The engines rumbled to life in the predawn dark on Thursday, more than 30 sport boats headed offshore to launch the oldest billfishing event in the state, the 46th annual Blue Marlin Tournament in Georgetown.
The first casts were the beginning of the annual South Carolina Governor’s Cup Billfishing Series, this year a five-tournament competition that is the signal flag on the lines of a recreational fishing industry said to bring $600 million per year to the coastal economy.
Their boats are top of the line. They pay thousands of dollars each to enter different categories in the tournament, thousands more to get into pools of extra cash awards and hundreds of dollars each run in fuel alone.
But these anglers bring something bigger to the table: the future of fishing off the Lowcountry coast. And many of them don’t even realize how important they are.
When the boats pull back to the docks, state wildlife officers are waiting to record what they caught, where they caught it, the bait and hooks they used and other details.
The information goes into a database that has been compiled for more than 30 years. It’s the only detailed catch history of its kind in the East if not the country.
Meanwhile, from that record the S.C. Department of Natural Resources has expanded to track meat fish such as tuna, wahoo and dolphin fish, as well as billfish caught year-round.
So, the database has become an unrivaled, sought-after resource for tracking a lot of popular offshore fish — pivotal to state, federal and now international fishery managers such as the International Commission for the Conservation of Atlantic Tunas trying to save the prized, disappearing food fish. The DNR tracking may well end up being the thing that keeps sought-after fish in the ocean off the Lowcountry, and keeps anglers like the tournament competitors coming after them.
“South Carolina has the best data set for its offshore fisheries. Period,” said fishing researcher Don Hammond. He ought to know. It was his idea more than 30 years ago. Today, he’s about to incorporate the dolphin fish data into his research for Cooperative Science Services, his company.
Those pricey sports boats in the billfish series are the new faces in a centuries-old lineage of ketches, schooners, sidewheelers and the like that are the heritage of the Lowcountry. Theirs is the coast that used to be defined by commercial fishing and shrimping.
Both industries have been strangled by tighter catch restrictions on the fish they’re after, fish that regulators say are caught too often to sustain the population. The commercial boats have disappeared one by one. Meanwhile, more than 80,000 South Carolina residents hold saltwater fishing licenses, a number that does not include out-of-state license owners and some tourist anglers. More than 2 million recreational trips per year are run offshore.

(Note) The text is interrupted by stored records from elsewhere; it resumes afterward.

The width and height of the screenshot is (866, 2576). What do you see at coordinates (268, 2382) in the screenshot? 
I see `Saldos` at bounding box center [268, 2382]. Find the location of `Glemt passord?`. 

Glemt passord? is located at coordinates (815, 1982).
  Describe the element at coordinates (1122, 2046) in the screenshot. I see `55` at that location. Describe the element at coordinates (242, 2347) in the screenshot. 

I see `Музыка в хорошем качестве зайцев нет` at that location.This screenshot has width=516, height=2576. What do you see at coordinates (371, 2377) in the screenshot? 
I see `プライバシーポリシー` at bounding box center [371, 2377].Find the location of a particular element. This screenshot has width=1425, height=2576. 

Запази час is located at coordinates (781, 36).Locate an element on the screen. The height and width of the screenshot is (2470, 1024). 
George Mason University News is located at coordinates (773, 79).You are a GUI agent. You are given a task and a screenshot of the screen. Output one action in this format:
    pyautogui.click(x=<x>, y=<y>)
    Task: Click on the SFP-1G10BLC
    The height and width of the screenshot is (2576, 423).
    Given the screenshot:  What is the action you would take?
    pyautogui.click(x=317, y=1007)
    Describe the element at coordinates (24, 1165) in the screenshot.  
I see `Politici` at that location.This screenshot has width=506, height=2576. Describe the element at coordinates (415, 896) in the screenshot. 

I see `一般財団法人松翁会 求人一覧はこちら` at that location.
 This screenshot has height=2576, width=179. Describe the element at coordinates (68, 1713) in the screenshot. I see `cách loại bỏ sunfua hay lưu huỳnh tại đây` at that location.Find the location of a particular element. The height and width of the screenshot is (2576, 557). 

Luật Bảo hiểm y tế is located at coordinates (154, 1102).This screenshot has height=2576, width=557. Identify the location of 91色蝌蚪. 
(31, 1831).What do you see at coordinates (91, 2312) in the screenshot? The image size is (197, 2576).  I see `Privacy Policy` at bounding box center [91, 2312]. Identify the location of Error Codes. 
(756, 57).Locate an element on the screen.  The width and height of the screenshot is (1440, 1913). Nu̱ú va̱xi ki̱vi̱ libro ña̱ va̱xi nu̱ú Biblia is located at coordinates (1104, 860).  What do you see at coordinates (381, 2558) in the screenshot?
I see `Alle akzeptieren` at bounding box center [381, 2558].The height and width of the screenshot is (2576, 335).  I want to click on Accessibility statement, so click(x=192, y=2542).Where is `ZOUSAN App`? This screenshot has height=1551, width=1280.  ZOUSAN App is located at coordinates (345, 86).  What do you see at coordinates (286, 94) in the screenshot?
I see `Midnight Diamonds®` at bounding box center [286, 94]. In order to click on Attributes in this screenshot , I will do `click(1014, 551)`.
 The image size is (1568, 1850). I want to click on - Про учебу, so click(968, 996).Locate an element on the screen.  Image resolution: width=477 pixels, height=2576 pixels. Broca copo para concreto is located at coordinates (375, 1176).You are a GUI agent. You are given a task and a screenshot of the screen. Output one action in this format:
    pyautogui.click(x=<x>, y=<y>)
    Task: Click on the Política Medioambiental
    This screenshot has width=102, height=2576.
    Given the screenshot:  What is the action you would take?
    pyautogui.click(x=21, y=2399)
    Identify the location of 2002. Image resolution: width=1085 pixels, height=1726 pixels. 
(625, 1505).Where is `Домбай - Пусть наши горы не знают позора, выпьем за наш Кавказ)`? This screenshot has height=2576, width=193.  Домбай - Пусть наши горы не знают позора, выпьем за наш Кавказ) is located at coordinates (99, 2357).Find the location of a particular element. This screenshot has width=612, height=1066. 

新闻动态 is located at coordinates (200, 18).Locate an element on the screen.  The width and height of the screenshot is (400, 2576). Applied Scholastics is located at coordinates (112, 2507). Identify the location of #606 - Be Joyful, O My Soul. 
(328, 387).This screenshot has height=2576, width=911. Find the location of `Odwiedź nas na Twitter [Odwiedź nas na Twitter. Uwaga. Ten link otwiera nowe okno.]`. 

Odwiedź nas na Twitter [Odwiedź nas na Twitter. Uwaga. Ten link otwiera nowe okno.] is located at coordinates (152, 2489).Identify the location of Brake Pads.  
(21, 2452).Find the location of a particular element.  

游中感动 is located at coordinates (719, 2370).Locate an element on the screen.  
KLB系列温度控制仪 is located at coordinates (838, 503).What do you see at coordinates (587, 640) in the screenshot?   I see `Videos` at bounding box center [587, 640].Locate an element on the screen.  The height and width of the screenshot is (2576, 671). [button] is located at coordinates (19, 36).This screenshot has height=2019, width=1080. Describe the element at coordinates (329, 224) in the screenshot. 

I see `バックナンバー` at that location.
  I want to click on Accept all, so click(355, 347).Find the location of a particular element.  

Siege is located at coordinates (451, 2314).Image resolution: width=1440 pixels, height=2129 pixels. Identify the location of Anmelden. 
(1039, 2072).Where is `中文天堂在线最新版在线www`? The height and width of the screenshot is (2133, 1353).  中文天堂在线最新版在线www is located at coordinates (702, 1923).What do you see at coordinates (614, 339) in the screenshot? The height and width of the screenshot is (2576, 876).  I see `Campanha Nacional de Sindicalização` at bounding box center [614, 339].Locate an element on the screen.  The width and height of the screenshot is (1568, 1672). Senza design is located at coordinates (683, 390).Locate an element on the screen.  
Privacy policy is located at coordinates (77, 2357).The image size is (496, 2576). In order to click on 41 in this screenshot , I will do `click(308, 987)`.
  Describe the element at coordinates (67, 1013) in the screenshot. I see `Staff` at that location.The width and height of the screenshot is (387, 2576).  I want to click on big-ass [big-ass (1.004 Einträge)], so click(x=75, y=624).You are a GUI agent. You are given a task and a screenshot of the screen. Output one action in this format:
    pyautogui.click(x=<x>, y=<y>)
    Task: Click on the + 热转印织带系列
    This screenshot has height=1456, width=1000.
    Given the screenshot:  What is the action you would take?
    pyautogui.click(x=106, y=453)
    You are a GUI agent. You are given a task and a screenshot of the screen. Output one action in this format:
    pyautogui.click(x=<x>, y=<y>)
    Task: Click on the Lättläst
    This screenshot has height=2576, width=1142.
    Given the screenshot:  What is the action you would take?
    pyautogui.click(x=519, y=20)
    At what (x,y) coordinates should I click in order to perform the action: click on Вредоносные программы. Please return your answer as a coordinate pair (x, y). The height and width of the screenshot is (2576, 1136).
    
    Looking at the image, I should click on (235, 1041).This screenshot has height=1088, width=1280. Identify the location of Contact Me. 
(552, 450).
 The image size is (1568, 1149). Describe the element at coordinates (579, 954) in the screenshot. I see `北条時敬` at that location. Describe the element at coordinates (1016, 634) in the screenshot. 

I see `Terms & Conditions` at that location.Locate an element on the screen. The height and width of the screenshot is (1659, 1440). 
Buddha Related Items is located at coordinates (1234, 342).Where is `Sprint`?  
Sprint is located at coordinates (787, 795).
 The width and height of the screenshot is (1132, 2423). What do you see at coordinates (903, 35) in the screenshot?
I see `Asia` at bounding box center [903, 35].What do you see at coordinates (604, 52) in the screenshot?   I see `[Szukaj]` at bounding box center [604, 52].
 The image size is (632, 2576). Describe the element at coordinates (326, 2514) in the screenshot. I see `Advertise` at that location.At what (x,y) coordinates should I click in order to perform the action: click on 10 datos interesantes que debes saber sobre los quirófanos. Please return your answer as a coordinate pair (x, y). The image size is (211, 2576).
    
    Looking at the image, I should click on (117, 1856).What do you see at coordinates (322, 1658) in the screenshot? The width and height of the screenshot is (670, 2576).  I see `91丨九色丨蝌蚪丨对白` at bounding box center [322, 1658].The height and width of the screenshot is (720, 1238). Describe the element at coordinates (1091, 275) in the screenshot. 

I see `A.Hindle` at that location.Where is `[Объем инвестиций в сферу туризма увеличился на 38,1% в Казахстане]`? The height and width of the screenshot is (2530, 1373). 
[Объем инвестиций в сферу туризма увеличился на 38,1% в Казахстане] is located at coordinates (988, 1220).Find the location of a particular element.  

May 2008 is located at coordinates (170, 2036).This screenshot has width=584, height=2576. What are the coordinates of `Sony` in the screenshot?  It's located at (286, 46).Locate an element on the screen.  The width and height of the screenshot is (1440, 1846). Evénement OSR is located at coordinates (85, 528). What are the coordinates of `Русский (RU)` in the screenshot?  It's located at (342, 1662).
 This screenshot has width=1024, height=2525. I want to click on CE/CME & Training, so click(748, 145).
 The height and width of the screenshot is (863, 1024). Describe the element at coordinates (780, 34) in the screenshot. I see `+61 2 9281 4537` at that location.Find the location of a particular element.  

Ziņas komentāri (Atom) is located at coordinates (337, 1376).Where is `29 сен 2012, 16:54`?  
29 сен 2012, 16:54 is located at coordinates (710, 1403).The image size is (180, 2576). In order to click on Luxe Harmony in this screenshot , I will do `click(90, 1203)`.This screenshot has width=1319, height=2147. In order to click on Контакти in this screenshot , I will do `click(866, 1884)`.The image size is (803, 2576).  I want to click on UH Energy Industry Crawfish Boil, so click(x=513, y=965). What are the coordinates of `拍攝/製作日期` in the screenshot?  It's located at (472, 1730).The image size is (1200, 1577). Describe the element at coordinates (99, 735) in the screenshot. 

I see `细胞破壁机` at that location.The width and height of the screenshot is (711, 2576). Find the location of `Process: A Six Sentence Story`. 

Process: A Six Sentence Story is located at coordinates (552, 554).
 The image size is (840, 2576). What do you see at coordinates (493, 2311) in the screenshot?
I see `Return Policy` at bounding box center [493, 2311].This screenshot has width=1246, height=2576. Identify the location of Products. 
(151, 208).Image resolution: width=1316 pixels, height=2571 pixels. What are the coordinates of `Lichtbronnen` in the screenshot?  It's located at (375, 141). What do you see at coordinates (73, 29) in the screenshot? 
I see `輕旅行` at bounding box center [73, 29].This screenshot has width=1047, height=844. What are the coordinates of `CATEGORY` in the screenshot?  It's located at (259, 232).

The DNR needs the data it compiles to keep the whole works afloat. The data is far richer than a simple record of catch numbers, it’s an equation of catches based on “unit of effort,” how many hooks in the water for how long. It’s comprehensive to the point of factoring in times when the other lines on a boat are pulled out while a big catch is wrestled in.
If all the tournaments were doing that, and had been doing it, stock assessments would be far more accurate, said Wally Jenkins, who coordinates the billfish series and the data records for DNR.
As just one example, the billfish boats last year caught a total 32 white marlin, one of the species regulators are worried about. But, “that’s a pretty decent number for something that’s supposed to be endangered,” Jenkins said.
The day before the Blue Marlin Tournament opened, Jim Johnston was aboard Big Sky, fitting out the boat he traded his Montana retirement for.
Johnston, 68, has fished in the tournament for every one of its 46 years. He used to own the Georgetown Landing Marina where it’s held. If there’s a rival to DNR’s record history, it’s him. He can reel off the number of boats that competed and the fish caught in the early years. He can talk sizes and strategies.
“I almost know it by heart,” he kidded. Yet, “I don’t know that anybody other than DNR is as aware of it as I am.”
Most anglers, though, have come to expect the DNR officers as soon as they hit the dock. It’s one more formality that makes for the event’s import and pageantry. Everybody knows what’s at stake. The series stresses catch and release, and touts that some nine of every 10 fish hooked are put back.
And coincidentally enough, billfish catch numbers have climbed dramatically for nearly a decade after holding steady for years, while meatfish numbers keep tanking. You can’t attribute that to the tournament’s catch-and-release, but it’s a nice affirmation. The catch records are “really a pioneer state program focused on benefiting recreational fishermen,” Hammond said. “It’s something we can take pride in.”